Abstract
Abstract
Cognitive biases have previously been recognized as key mechanisms that contribute to the development, maintenance, and relapse of addictive behaviors. The same mechanisms have been recently found in problematic computer gaming. The present study aims to investigate whether excessive massively multiplayer online role-playing gamers (EG) demonstrate an approach bias toward game-related cues compared to neutral stimuli; to test whether these automatic action tendencies can be implicitly modified in a single session training; and to test whether this training affects game urges and game-seeking behavior. EG (n = 38) were randomly assigned to a condition in which they were implicitly trained to avoid or to approach gaming cues by pushing or pulling a joystick, using a computerized intervention (cognitive bias modification via the Approach Avoidance Task). EG demonstrated an approach bias for gaming cues compared with neutral, movie cues. Single session training significantly decreased automatic action tendencies to approach gaming cues. These effects occurred outside subjective awareness. Furthermore, approach bias retraining reduced subjective urges and intentions to play, as well as decreased game-seeking behavior. Retraining automatic processes may be beneficial in changing addictive impulses in EG. Yet, large-scale trials and long-term follow-up are warranted. The results extend the application of cognitive bias modification from substance use disorders to behavioral addictions, and specifically to Internet gaming disorder. Theoretical implications are discussed.
Introduction
M
Many studies indicated that neuro-bio-psychosocial signs of excessive Internet/online gaming parallel characteristics of substance and behavioral addictions, mainly pathological gambling.10–12 For example, brain structural and functional correlates of excessive gaming, such as changes in reward-learning circuitry and abnormalities in frontal brain regions that are believed to be responsible for cognitive control and control of inhibition resemble those found in problematic alcohol users.13–15 Symptoms include behavioral and cognitive salience, mood modification, tolerance, withdrawal, preoccupation, relapse, and craving.9,16,17 Excessive MMORPGers (EG) also express high novelty-seeking, risk-taking tendency and low self-esteem,18–20 and suffer significant psychological and health negative consequences.11,21 Therefore, the DSM-5 committee, considering substance use and addictive disorders, proposed diagnostic criteria of Internet gaming disorder (IGD), thus providing scientists and clinicians with a consistent classification for research that will enable IGD to be included in future versions of the DSM.22–24
Impulsivity, a central factor involved in the etiology of addictive behaviors, has been reported to be associated with and predict IGD.25–27 Several other aspects of compromised executive functions—for example impaired response inhibition, error processing, cognitive flexibility, decision making, and attentional bias for gaming-related stimuli—have been recently reported in EG.25,28–35
It is suggested that the dual process perspective of addiction14,36,37 may apply to IGD. Accordingly, impaired executive function and diminished cognitive control over reward-seeking motivational drives contribute to unconscious automatic processes that lead to persistent online gaming, despite reflective knowledge of the negative consequences.10,38 Cognitive biases (e.g., attentional and approach biases) are thought to be part of the cue-reactivity process, integral to the development and maintenance of addiction. When addicts are exposed to addiction-related cues, an automatic process occurs that manifests as physiological arousal, subjective craving, and cognitive biases.39–41 Indeed, IGD, much like substance use disorders, shows a cue-induced brain craving response11,42,43 and attentional bias toward addiction-related cues.25,33,35 However, to date, no research has investigated the process of approach bias, an automatically activated action tendency to approach addiction-related stimuli, 44 in IGD.

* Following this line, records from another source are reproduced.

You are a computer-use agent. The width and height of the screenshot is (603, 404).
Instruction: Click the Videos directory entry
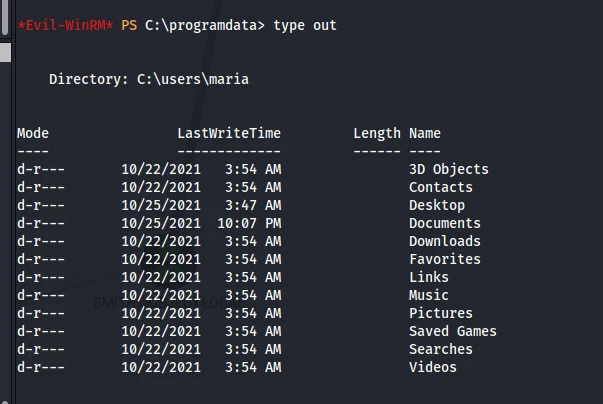coord(433,367)
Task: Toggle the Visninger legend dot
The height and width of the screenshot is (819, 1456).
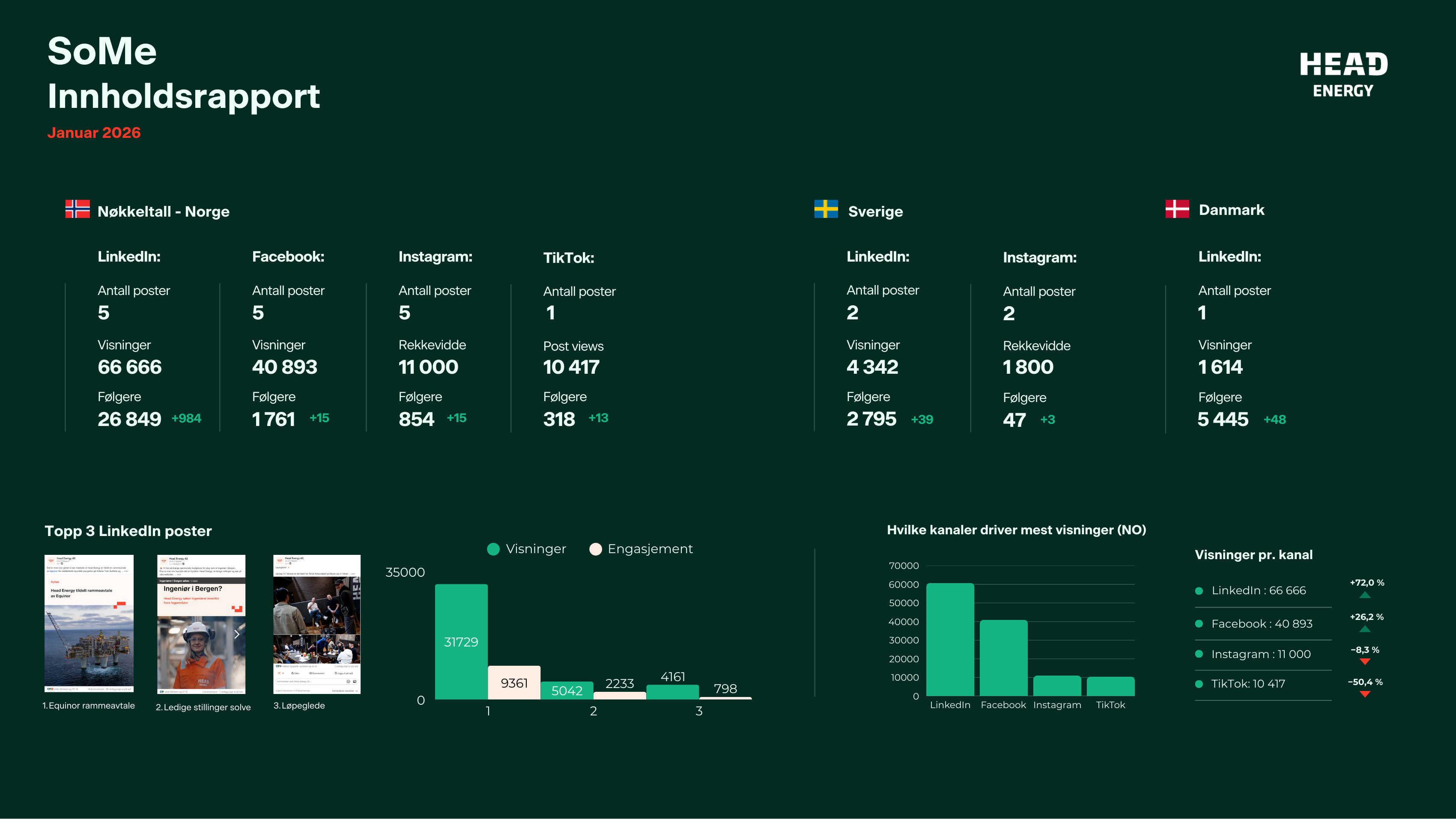Action: click(x=493, y=549)
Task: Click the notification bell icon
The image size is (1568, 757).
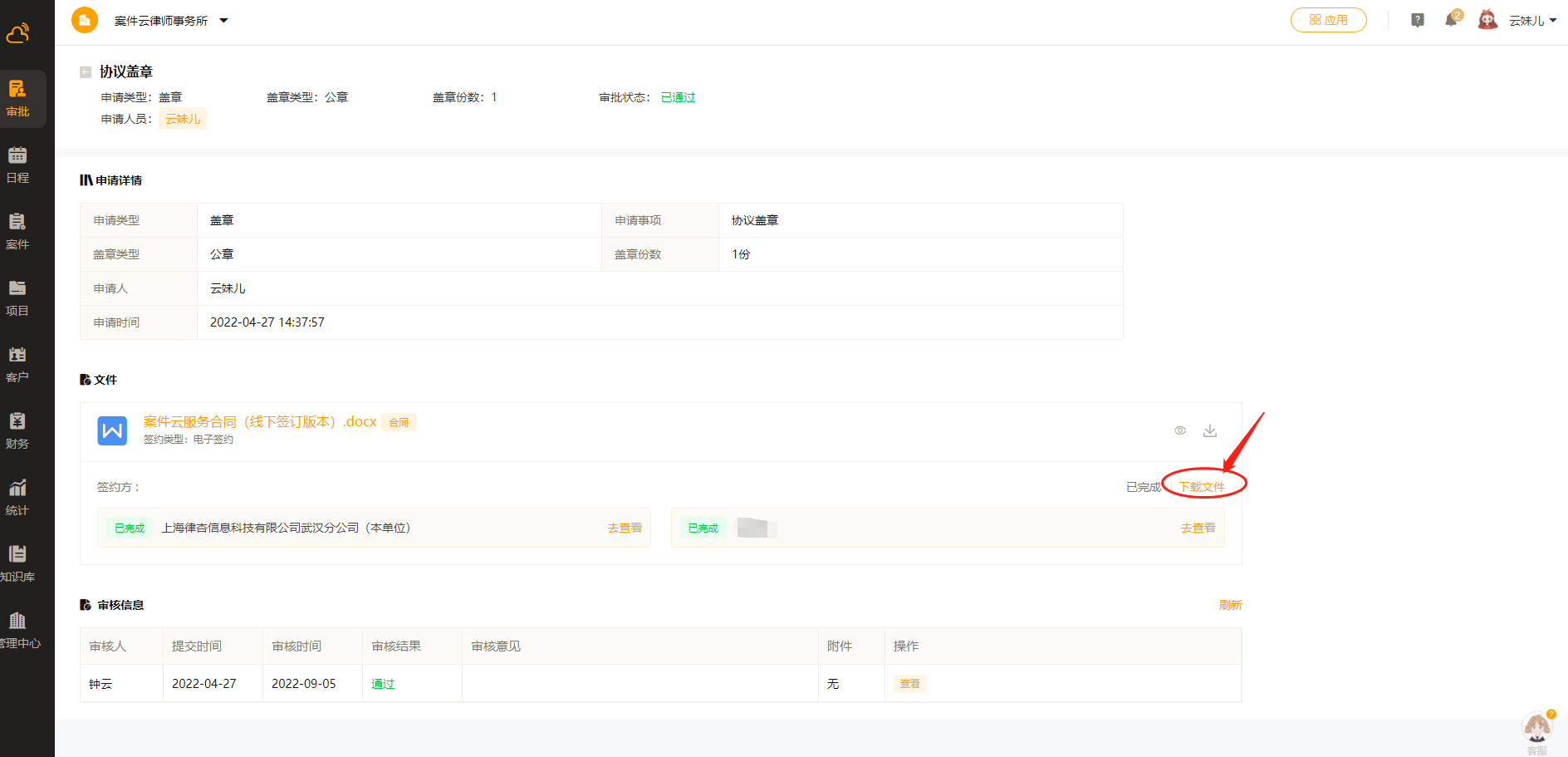Action: pos(1451,20)
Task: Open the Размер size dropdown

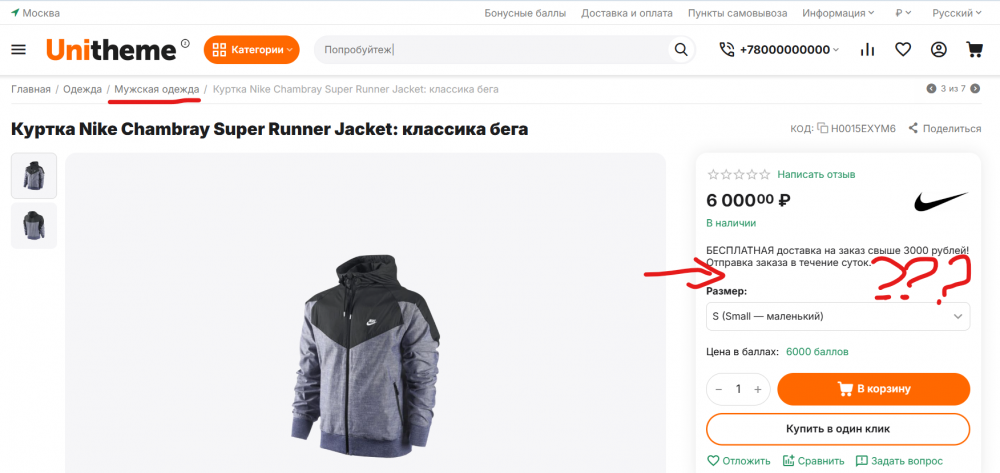Action: (x=838, y=316)
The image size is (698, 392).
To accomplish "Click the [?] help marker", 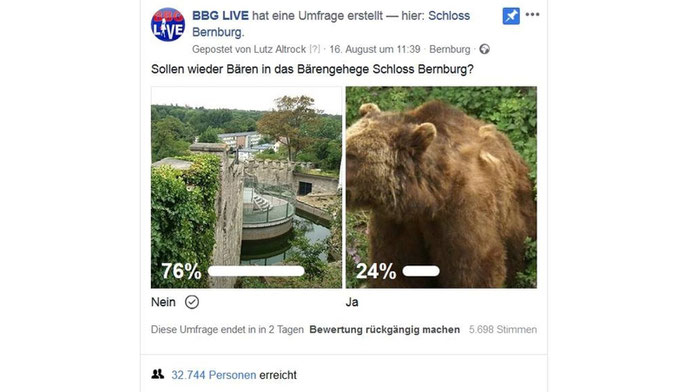I will (x=315, y=49).
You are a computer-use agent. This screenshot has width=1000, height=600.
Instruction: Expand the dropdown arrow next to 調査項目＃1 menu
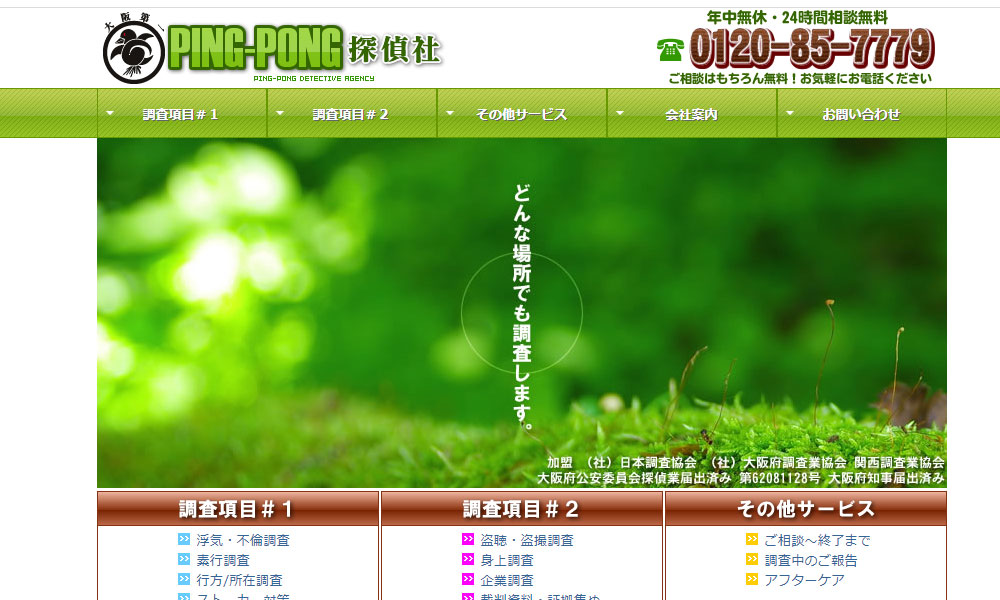coord(110,113)

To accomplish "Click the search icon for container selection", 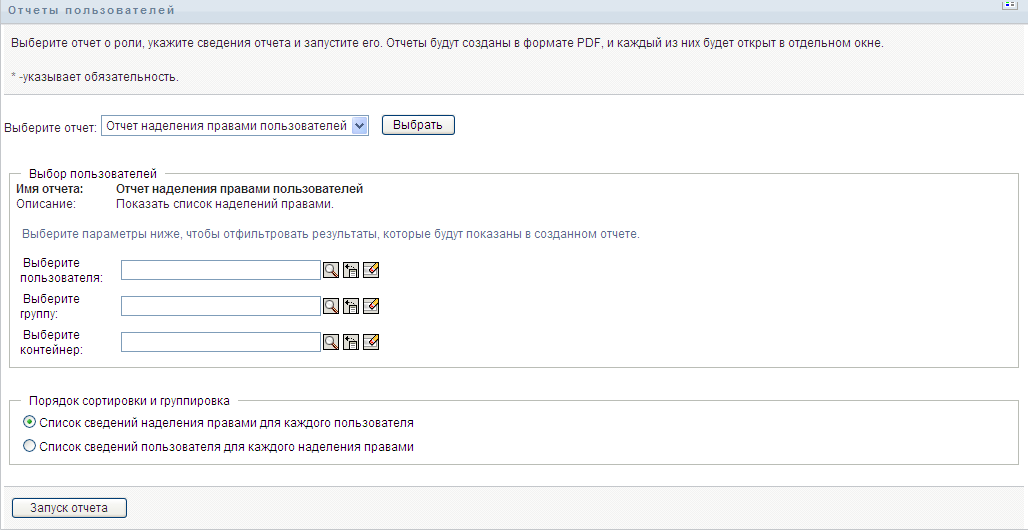I will pos(331,342).
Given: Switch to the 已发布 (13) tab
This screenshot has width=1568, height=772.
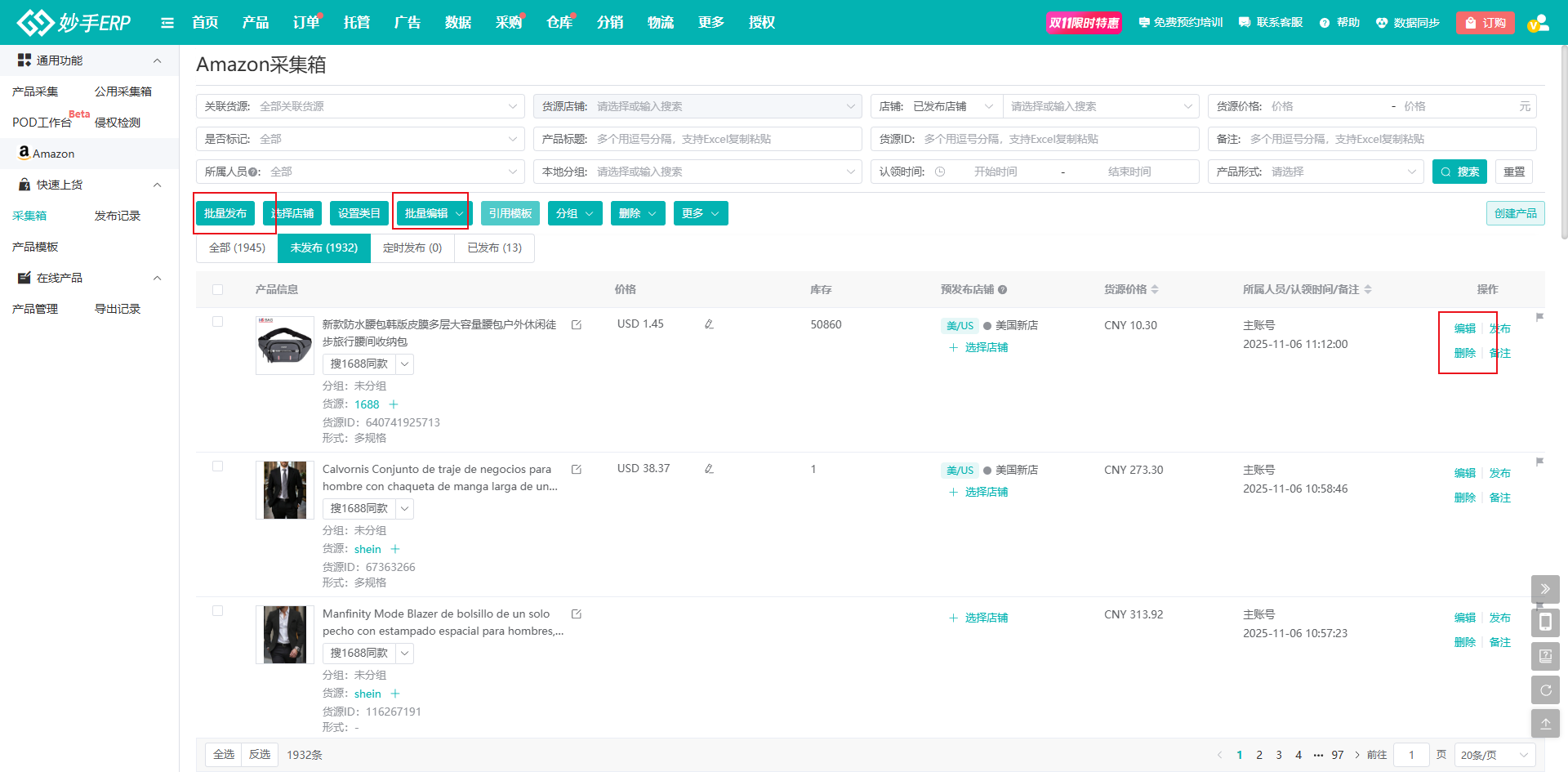Looking at the screenshot, I should [x=494, y=248].
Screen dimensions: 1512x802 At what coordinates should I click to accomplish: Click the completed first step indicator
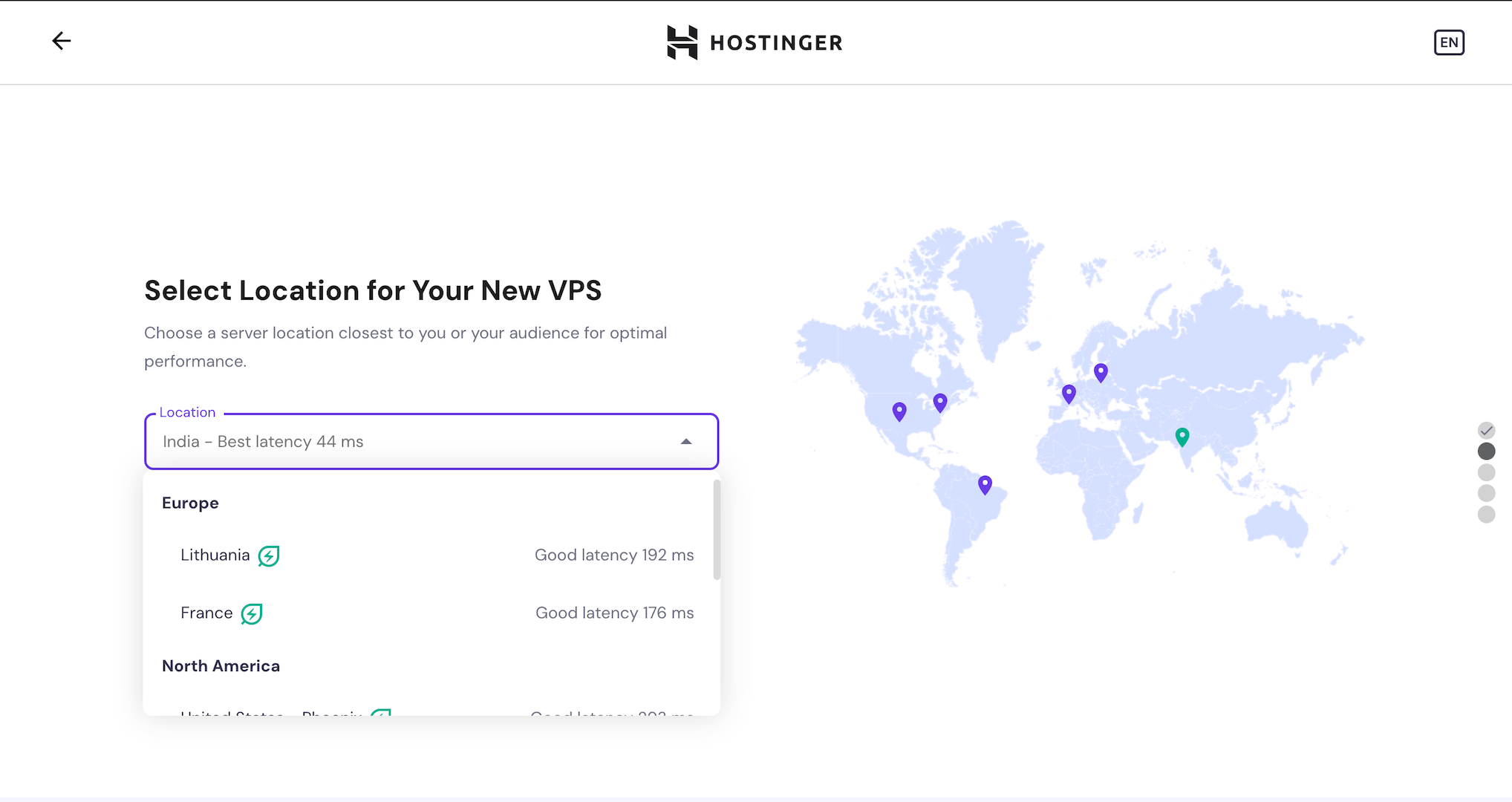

Cognitive bias modification (CBM) refers to procedures designed to change particular styles of cognitive processing that are thought to contribute to the development and maintenance of undesirable emotional reactions or disorders (e.g., anxiety), using systematic practice in an alternative processing style via computer-based tasks. 45 CBM experiments have demonstrated that biased cognitive processes of attention and interpretation can reliably be modified, although research on the effectiveness of attention CBM on decreasing emotional reactivity in clinical populations is limited and still in its early stage.46–48
CBM programs have been developed to target disorder-specific maladaptive cognitive processes in addiction, either through strengthening control processes 49 or through changing biases in attention and action tendencies. 36 In the alcohol Approach Avoidance Task (AAT), participants are instructed to pull or push a joystick in response to a stimulus feature (picture position) unrelated to the pictures' content. Using a retraining variety of this task, participants are trained to avoid alcohol indirectly by pushing alcohol pictures away while responding to picture position. It was demonstrated that alcohol approach bias could be modified using a single session retraining version of this task. 50 Moreover, in randomized controlled trials with alcohol-dependent patients,51,52 avoid trained patients not only reduced immediate approach bias but relapsed 10–13% less often than control patients in the following year.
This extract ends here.